Hi everyone, I'm back again in the land of the living, after a long weekend in the country: a busman's holiday doing fieldwork. Meantime back home things don't seem to change much. I think it should be patently obvious to any objective and independent observer that lomg term damage is being done in the ineterest of short term comfort. This damage will at some stage be reflected in the financial markets, it may also be reflected in the euro group composition. When the going really starts to get tough, and push comes to shove, who is going to be in and who is going to be out? Anyone offering odds on whether the Netherlands will still be in five years from now?

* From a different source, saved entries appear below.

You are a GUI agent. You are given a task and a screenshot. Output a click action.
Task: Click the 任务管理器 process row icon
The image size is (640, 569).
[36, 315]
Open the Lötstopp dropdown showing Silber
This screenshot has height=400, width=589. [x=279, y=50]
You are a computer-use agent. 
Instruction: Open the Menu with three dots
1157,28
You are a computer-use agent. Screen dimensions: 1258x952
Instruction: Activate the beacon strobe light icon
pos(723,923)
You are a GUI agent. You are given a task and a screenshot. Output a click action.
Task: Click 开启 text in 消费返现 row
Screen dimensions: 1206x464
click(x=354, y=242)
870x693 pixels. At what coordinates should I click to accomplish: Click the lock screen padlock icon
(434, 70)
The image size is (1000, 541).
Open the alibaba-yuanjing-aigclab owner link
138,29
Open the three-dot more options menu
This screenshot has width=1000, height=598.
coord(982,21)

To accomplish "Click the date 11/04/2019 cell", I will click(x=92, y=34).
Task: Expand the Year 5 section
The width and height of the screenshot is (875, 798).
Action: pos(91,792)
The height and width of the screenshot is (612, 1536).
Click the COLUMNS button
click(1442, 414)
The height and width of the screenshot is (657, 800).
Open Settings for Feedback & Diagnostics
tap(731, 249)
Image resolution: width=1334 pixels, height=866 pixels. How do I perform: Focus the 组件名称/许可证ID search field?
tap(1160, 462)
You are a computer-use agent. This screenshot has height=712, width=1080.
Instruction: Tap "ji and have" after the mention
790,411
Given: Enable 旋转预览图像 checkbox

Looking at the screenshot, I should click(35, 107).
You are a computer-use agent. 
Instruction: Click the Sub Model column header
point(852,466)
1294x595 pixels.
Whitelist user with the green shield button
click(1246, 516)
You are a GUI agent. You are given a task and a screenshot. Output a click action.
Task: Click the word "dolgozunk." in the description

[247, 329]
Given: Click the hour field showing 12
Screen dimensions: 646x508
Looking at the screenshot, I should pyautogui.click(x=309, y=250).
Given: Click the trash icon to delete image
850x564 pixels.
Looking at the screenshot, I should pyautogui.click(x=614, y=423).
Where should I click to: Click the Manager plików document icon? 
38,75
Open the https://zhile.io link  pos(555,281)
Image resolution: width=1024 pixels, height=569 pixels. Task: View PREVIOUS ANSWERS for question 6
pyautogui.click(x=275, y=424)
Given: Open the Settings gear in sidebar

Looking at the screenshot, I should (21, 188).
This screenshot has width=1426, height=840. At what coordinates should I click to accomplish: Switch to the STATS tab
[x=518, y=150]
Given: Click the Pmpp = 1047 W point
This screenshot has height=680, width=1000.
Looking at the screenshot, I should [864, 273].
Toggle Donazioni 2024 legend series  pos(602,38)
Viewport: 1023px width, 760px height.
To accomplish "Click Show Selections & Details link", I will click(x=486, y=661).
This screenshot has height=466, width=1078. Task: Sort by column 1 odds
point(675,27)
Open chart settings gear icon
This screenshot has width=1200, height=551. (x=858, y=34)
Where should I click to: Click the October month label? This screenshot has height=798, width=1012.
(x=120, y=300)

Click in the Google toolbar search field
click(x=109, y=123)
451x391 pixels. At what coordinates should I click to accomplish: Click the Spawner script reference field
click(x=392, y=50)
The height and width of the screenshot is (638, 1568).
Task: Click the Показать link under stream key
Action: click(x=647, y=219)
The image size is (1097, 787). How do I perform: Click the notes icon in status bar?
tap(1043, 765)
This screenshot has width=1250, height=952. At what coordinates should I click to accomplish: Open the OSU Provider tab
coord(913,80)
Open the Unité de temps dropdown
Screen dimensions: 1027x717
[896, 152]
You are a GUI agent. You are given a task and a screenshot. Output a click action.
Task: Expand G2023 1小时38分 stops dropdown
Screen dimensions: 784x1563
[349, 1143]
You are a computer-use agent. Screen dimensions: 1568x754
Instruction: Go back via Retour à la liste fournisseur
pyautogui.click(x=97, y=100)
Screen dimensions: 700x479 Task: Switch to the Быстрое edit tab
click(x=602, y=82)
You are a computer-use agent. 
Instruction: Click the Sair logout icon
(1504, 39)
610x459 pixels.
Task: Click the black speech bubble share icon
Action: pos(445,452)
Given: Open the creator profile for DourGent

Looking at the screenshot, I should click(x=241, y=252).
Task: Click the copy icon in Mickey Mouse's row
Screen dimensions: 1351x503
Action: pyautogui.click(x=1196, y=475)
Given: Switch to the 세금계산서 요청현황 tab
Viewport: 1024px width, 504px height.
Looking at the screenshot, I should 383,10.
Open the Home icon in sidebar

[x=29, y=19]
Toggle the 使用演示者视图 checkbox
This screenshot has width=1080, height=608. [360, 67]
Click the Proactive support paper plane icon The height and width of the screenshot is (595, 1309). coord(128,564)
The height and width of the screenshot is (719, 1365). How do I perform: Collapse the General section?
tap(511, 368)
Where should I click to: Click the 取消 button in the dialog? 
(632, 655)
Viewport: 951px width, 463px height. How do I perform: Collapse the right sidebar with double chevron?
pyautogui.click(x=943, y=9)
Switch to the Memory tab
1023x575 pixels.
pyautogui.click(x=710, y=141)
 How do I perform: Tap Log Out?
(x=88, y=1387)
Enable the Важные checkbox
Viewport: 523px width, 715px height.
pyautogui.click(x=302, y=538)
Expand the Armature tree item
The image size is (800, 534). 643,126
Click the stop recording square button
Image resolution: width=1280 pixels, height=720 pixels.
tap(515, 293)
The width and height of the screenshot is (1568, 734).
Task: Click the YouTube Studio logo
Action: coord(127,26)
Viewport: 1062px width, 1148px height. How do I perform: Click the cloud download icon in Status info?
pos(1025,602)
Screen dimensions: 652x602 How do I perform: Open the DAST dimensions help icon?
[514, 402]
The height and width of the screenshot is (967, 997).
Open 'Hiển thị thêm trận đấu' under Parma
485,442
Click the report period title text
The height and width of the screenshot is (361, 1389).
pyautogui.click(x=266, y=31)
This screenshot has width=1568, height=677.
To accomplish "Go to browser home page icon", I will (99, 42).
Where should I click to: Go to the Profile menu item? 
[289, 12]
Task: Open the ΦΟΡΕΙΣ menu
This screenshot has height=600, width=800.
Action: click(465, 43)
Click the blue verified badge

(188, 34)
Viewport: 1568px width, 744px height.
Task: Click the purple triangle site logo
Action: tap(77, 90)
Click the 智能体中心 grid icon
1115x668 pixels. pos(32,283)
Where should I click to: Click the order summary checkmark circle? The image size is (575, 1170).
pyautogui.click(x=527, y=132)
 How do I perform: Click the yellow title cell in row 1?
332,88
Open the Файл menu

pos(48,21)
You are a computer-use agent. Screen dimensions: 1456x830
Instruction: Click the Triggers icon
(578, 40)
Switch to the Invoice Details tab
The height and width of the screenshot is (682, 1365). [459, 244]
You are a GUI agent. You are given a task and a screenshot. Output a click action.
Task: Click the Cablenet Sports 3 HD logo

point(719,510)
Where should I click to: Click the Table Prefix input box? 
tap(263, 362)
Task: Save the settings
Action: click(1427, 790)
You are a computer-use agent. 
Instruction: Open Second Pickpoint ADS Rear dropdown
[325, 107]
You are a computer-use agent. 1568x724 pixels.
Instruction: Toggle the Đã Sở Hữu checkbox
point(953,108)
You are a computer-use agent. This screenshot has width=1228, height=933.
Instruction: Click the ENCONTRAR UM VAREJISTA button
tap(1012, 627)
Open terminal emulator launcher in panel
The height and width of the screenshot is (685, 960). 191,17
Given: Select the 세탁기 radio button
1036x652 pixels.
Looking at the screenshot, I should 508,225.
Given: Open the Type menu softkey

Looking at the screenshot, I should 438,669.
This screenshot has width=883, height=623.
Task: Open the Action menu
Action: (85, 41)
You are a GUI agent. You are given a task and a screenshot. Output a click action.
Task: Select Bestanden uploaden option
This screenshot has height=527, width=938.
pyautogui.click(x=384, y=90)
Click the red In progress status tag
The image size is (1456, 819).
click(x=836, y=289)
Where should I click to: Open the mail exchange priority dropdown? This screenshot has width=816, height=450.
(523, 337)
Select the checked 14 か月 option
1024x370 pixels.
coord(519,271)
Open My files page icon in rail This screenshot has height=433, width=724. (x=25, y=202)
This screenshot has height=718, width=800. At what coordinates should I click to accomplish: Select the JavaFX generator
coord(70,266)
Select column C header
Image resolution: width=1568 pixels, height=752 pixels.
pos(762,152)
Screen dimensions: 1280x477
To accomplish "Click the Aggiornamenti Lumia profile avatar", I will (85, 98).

Europe's biggest countries will today join forces to save France and Germany from the threat of heavy fines under the European Union's fiscal rules. Italy, Britain and Spain are expected to support France and Germany in their fight against sanctions under the EU's stability and growth pact, which is supposed to punish countries that repeatedly run excessive deficits. The move has infuriated some smaller member states, which see the stability pact crisis as further evidence of the "big five" riding roughshod over small members' interests and EU law.
The Netherlands, Austria and Finland are among those attempting to halt the disintegration of the budget rules, warning that long-term interest rates and inflation would rise as a result. Bosse Ringholm, the Swedish finance minister, said: "It is unreasonable that a country like France, which has shown no willingness whatsoever to do anything, should be allowed to delay their problems further."